■ Problem details ■
Show each line of the entries below in which the word "computer" appears.
##############################
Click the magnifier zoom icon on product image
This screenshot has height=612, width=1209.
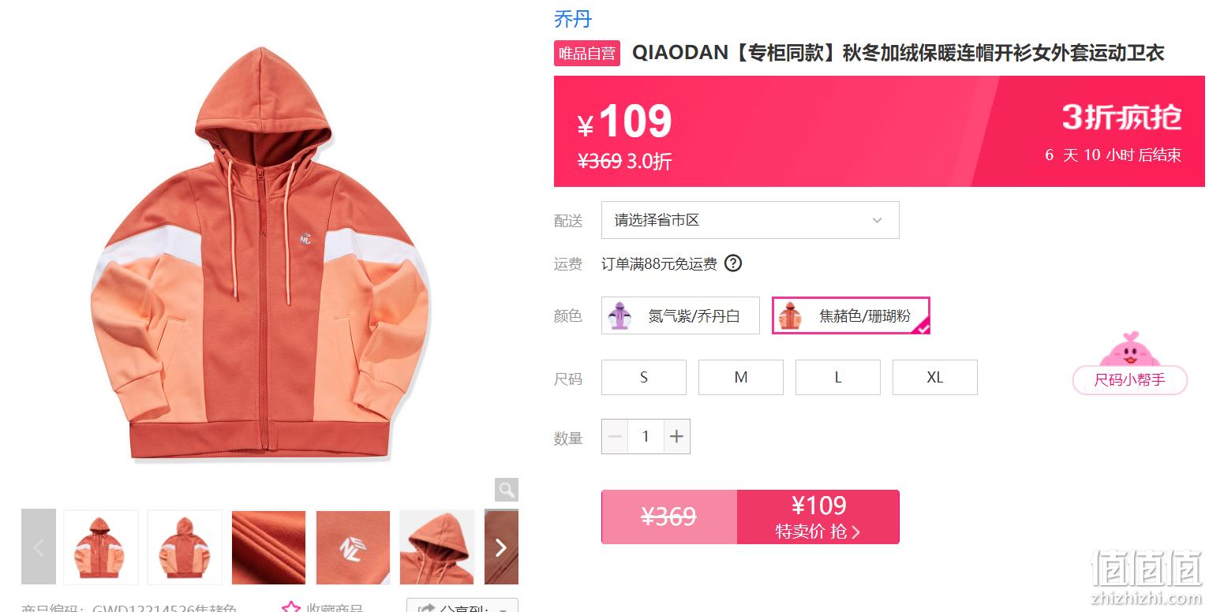click(507, 489)
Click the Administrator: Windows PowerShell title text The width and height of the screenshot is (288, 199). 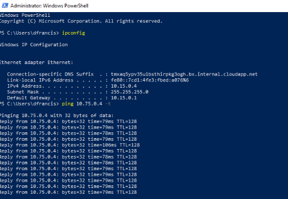tap(49, 6)
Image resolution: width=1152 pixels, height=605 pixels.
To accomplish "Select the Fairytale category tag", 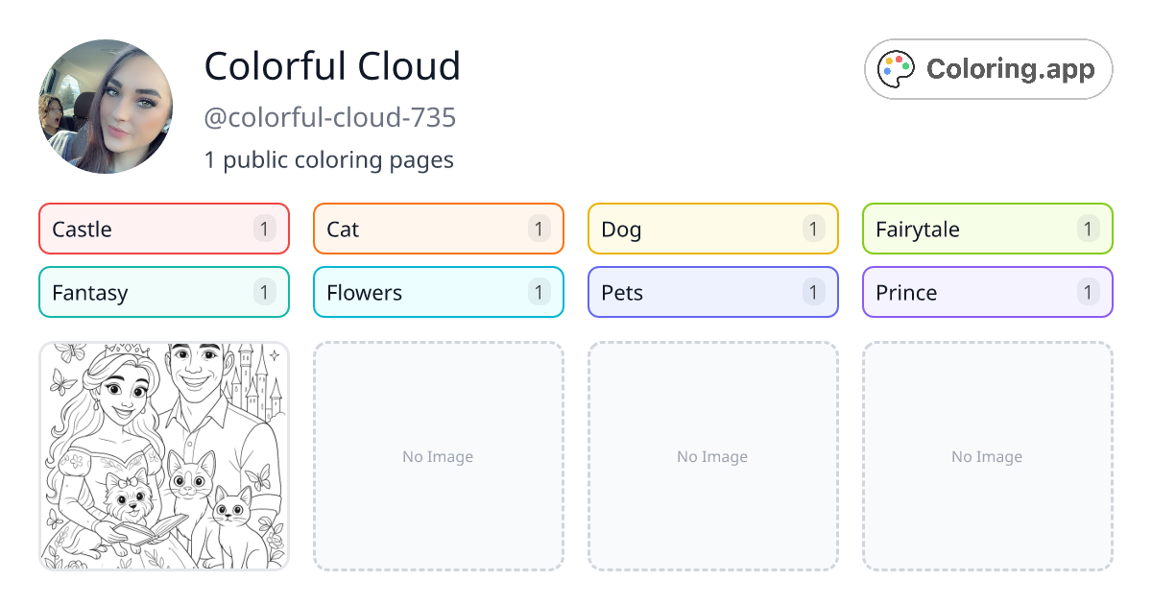I will pyautogui.click(x=987, y=229).
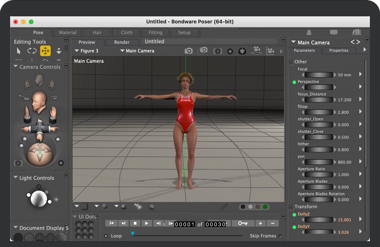The image size is (380, 247).
Task: Click the green background color dot
Action: coord(265,207)
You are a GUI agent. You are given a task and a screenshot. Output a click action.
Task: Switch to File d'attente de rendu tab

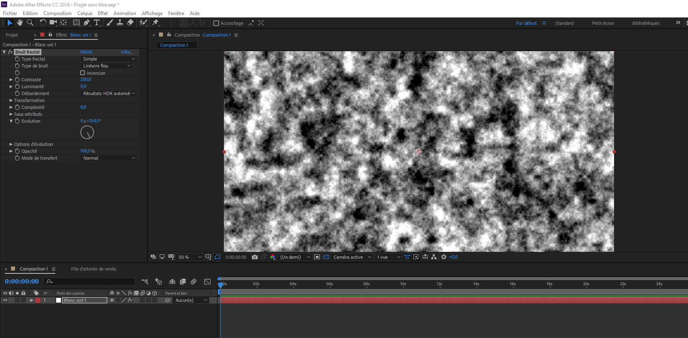[x=93, y=269]
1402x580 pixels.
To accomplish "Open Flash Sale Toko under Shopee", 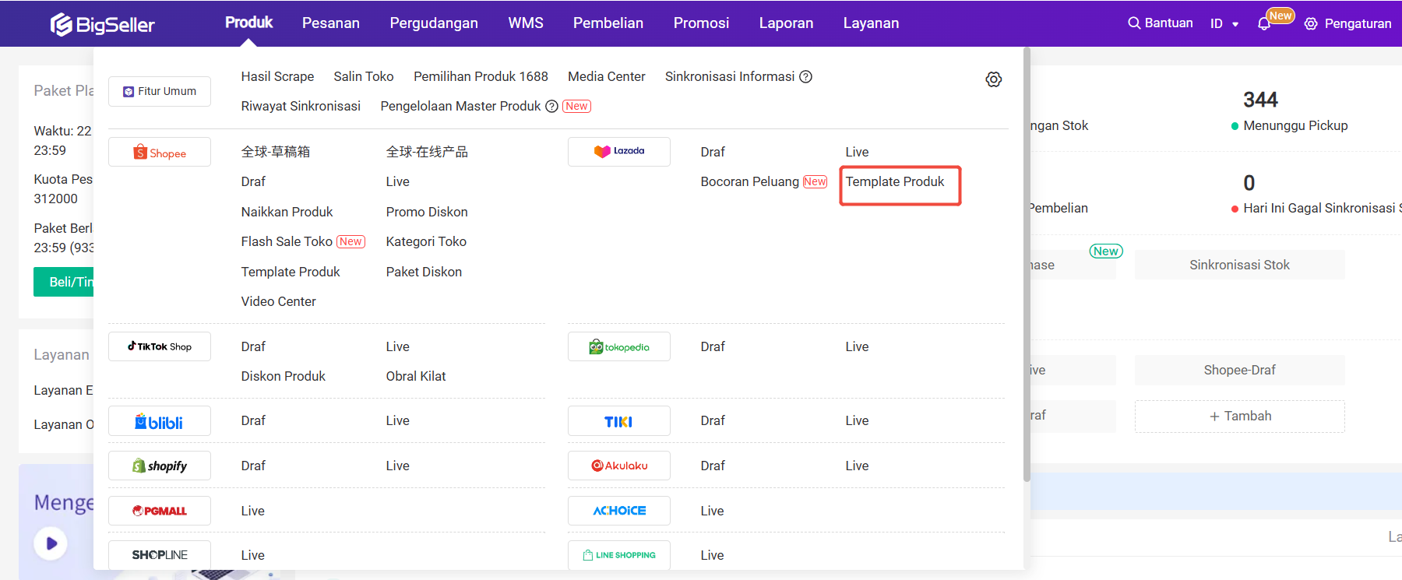I will (x=287, y=242).
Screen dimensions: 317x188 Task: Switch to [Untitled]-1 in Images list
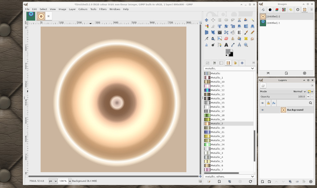click(x=273, y=23)
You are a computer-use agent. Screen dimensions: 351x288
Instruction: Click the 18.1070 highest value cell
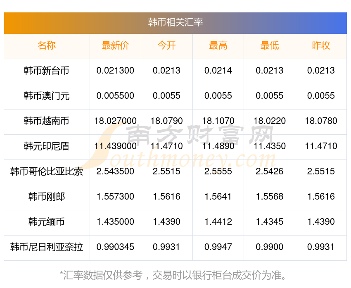pyautogui.click(x=218, y=121)
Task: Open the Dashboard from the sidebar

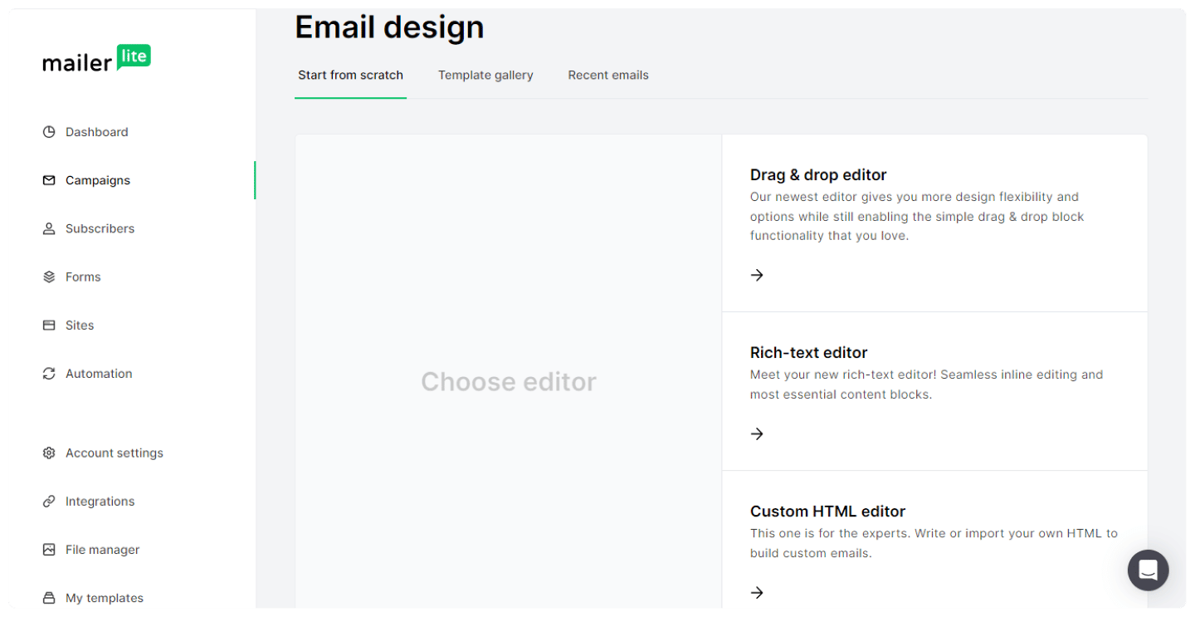Action: click(96, 131)
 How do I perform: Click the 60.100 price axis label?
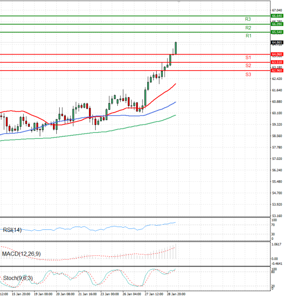point(277,113)
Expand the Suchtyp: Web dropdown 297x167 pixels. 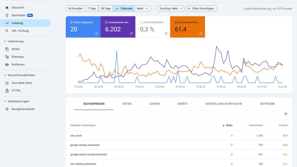tap(171, 9)
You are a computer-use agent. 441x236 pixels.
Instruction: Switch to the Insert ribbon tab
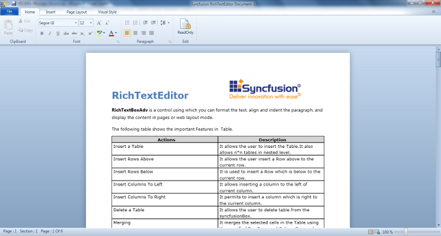point(50,12)
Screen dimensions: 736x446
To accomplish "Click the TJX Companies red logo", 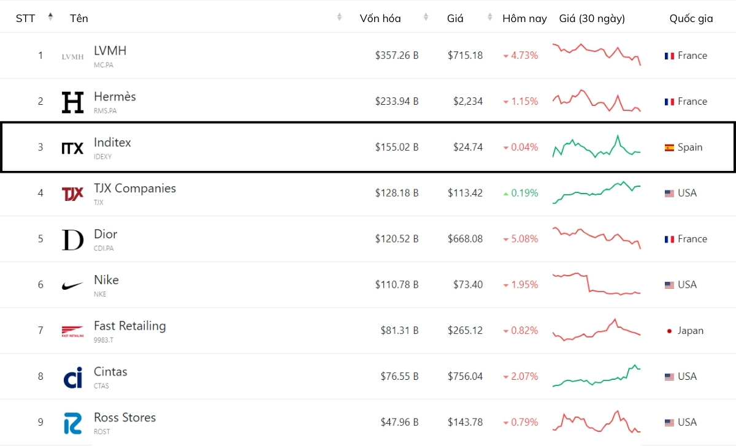I will tap(72, 194).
##############################
■ Your solution ■
You are a computer-use agent. Screen dimensions: 351x288
You are a computer-use agent. 441x236 pixels.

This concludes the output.